Machfud menjalani sidang terkait kasus Pusat Pendidikan, Pelatihan dan Sekolah Olah Raga Nasional (P3SON) di Desa Hambalang, Jawa Barat.
Dalam dakwaan yang dibacakan JPU KPK Fitroh Rohcahyanto, Herry BS Ratna Putra dan Joko Hermawan secara bergantian disebutkan Machfud dianggap melawan hukum. Machfud didakwa mempengaruhi kuasa pengguna anggaran, panitia pengadaan, dan pihak-pihak terkait dalam proyek Hambalang.
Perbuatan terdakwa tersebut merupakan tindak pidana sebagaimana diatur dan diancam pidana dalam pasal 2 ayat 1 atau pasal 3 jo pasal 18 Undang-undang Nomor 31 Tahun 1999 tentang Pemberantasan Tindak Pidana Korupsi sebagaimana telah diubah dengan Undang-undang Nomor 20 Tahun 2001 tentang Perubahan atas Undang-undang Nomor 31 Tahun 1999 tentang Pemberantasan Tindak Pidana Korupsi jo Pasal 55 ayat 1 ke-1 KUHPidana.
Dalam dakwaan disebutkan, terdakwa Machfud ingin agar ditunjuk sebagai sub-kontraktor oleh PT Adhi Karya dalam pekerjaan Mekaninal Elektrikal (ME). Machfud dianggap bersama-sama melakukan perbuatannya dengan mantan Menteri Pemuda dan Olahraga Andi Alifian Mallarangeng, mantan Kepala Biro Perencanaan dan Biro Keuangan-Rumah Tangga Kemenpora Deddy Kusdinar.
Turut pula ikut serta mantan Manajer Divisi Konstruksi I dan Direktur Operasional PT Adhi Karya Teuku Bagus Mokhammad Noor, Direktur CV Rifa Medika sekaligus anggota tim asistensi Kemenpora di proyek Hambalang Lisa Lukitawati Isa, dan anggota tim asistensi sekaligus Direktur PT Asa Nusa Indonesia, Saul Paulus David Nelwan alias Paul Nelwan.
"Terdakwa melawan hukum. Terdakwa melakukan perbuatan memperkaya diri sendiri sebesar Rp185,5 miliar," kata Jaksa Fitroh saat membacakan dakwaan.
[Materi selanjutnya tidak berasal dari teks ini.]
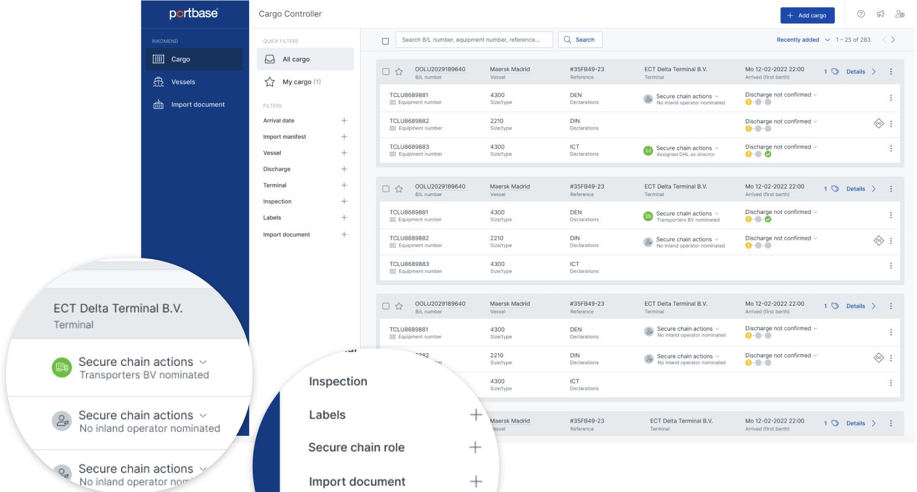The height and width of the screenshot is (492, 917).
Task: Open the announcements megaphone icon
Action: (x=880, y=14)
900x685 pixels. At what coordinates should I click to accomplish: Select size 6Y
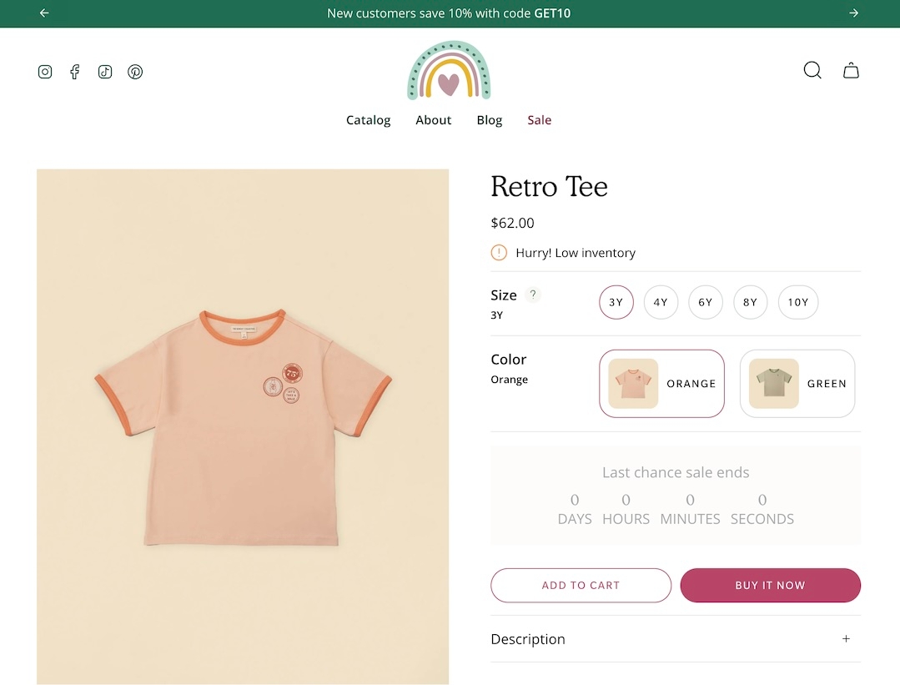(x=706, y=302)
Dalam surat dakwaan disebutkan, perusahaan milik Machfud yakni PT DCL mendapatkan kontrak sebesar Rp245 miliar untuk pengerjaan ME. Namun, Machfud tidak setuju dengan angka tersebut karena beban fee untuk pejabat sebesar 18 persen ditanggung pihaknya dari nilai kontrak.
"Teuku Bagus Muhamad Noor kemudian memerintahkan agar harga ME ditambah Rp50 miliar sehingga menjadi Rp295 miliar belum termasuk pajak," ucap jaksa.
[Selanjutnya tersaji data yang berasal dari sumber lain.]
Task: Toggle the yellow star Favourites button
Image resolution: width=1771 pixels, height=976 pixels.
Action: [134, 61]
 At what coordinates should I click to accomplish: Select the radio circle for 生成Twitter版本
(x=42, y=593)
Jaksa juga menyebut beberapa orang kebagian uang korupsi Hambalang yang dilakukan oleh Machfud. Muhammad Nazaruddin mendapat Rp10 miliar, Wafid Muharam mendapat Rp6,5 miliar Andi Alfian Mallaranggeng mendapat Rp5 miliar, Olly Dondokambey sebesar Rp2,5 miliar, Joyo Winoto Rp3 miliar, Lisa Lukitawati Rp5 miliar.
Selain perorangan, korporasi juga kecipratan uang dari korupsi proyek Hambalang tersebut yakni KSO Adhi-Wika, PT Dutasari Citra Laras, PT Yodya Karya, PT Metaphora Solusi Global, PT Malmas Mitra Teknik, PT Laboratorium Teknik Sipil Geoinves, PT Ciriajasa Cipta Mandiri, PT Global Daya Manunggal, PT Aria Lingga Perkasa dan 32 perusahaan atau perorangan Sub Kontrak KSO Adhi-Wika.
"Kerugian negara yang diakibatkan atas perbuatan terdakwa sebesar Rp464,5," ucap Jaksa.